For some reason I had the impression that sometimes descendants had lower
rev numbers.  Not sure where I got that from.
Yeah, if rev #'s of descendants are always higher, then I can simplify as
you suggest.

>
>> +                # starting from tip means fewer passes over reachable.
>> +                #
>> +                # If we know the new candidates are not ancestors of
>>existing
>> +                # heads, we don't have to examine ancestors of
>>existing heads
>> +                if ctxisnew:
>> +                    iternodes = sorted(newnodes, key=lambda x:
>>self[x].rev(),
>> +                                       reverse=True)
>> +                else:
>> +                    iternodes = sorted(bheads, key=lambda x:
>>self[x].rev(),
>> +                                       reverse=True)
>
>iternodes = bheads
>if ctxisnew:
>    iternodes = newnodes
>iternodes = sorted(iternodes,...)
>
>> +                # This loop prunes out two kinds of heads - heads that
>>are
>> +                # superceded by a head in newnodes, and newnodes that
>>are not
>> +                # heads because an existing head is their descendant.
>> +                while iternodes:
>> +                    latest = iternodes.pop()
>> +                    if latest not in bheads:
>> +                        continue
>> +                    minbhnode = self[bheads[0]].node()
>> +                    reachable = self.changelog.reachable(latest,
>>minbhnode)
>
>The reachable method is pretty unfortunate here as it's not a generator,
>and goes from node-space to rev-space and back, and it only works on one
>rev at a time.
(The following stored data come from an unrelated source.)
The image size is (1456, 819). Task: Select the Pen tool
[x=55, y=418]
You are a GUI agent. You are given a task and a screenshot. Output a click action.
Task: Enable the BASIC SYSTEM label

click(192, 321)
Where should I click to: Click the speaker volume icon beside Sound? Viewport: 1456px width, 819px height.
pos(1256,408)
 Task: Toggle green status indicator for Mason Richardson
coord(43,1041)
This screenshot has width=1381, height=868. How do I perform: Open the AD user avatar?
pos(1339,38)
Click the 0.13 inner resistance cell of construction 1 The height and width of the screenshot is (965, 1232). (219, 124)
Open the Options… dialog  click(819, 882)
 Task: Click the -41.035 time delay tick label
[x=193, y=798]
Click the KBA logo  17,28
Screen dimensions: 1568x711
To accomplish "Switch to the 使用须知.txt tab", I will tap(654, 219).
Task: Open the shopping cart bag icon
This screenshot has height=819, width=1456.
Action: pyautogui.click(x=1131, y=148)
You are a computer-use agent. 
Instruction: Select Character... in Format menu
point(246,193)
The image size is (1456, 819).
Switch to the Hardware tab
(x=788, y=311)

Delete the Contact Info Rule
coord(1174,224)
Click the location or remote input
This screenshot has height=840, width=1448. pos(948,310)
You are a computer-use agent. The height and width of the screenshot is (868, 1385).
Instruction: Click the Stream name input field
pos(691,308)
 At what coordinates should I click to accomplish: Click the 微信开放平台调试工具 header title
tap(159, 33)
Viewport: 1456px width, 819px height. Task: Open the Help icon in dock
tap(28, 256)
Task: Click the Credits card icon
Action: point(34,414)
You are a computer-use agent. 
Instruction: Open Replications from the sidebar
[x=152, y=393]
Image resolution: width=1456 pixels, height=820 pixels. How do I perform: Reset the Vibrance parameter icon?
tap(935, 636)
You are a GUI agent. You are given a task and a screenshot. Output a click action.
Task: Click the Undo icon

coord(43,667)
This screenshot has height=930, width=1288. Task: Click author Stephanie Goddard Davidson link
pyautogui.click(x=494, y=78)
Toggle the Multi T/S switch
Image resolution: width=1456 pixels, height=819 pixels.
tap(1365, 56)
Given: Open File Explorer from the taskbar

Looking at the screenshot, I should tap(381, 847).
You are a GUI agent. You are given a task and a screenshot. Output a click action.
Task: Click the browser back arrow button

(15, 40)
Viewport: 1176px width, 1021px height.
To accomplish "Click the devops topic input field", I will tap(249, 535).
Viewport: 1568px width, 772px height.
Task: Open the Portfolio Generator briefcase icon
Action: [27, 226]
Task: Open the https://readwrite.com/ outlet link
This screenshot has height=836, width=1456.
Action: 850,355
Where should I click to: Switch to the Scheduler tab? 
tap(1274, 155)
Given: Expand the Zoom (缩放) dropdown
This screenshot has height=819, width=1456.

You could do this all in one pass with revlog.ancestors.
>It doesn't take a stop point, but since it's a generator, you can stop
>whenever you want.
>
>> +        # There may be branches that cease to exist when the last
>>commit in the
>> +        # branch was stripped.  This code filters them out.  Note that
>>the
>> +        # branch that ceased to exist may not be in newbranches because
>> +        # newbranches is the set of candidate heads, which when you
>>strip the
>> +        # last commit in a branch will be the parent branch.
>> +        for branch in partial.keys():
>> +            nodes = [head for head in partial[branch] \
>> +                         if self.changelog.hasnode(head)]
>> +            if len(nodes) < 1:
>> +                del partial[branch]
>
>This is mysterious to me. Let's suppose we have a history that looks
>like:
>
>a-b-b-b-b-b-b-b-a
>              ^ ^  <- branch heads
>
>..and we strip the rightmost a. How do we discover that there was an
>earlier a without visiting each changeset? In particular, note that we
>have no local information to distinguish from this case:
>
>b-b-b-b-b-b-b-b-a
>              ^ ^  <- branch heads
>
>I really don't believe we can handle all cases efficiently (ie by just
>looking at heads and the DAG).
>
>So I think the strategy here should be to incrementally fix one case at
>a time, while leaving the visit-all-history fallback for correctness.
>So:

Yeah, that's what we do.  This code is only called in the case when we
know the entire set of resulting branchheads.  For more complicated cases,
the slow path is executed.  The logic deciding that is in repair.py part
of the diff.

The block of code above is just removing entires from the hash table that
have arrays of zero length.  It's not making any subtle inferences (I
think).

I'll hopefully get an updated patch out soon - also addressing all your
other comments in it.

>
>- introduce ALL the tests (which should work correctly but slowly today)
>- convert to rev-based logic
>- introduce any external-to-case
>- fix case A
>- fix case B
>- fix case C
>- ...
>
>-- 
>Mathematics is the supreme nostalgia of our time.
>
>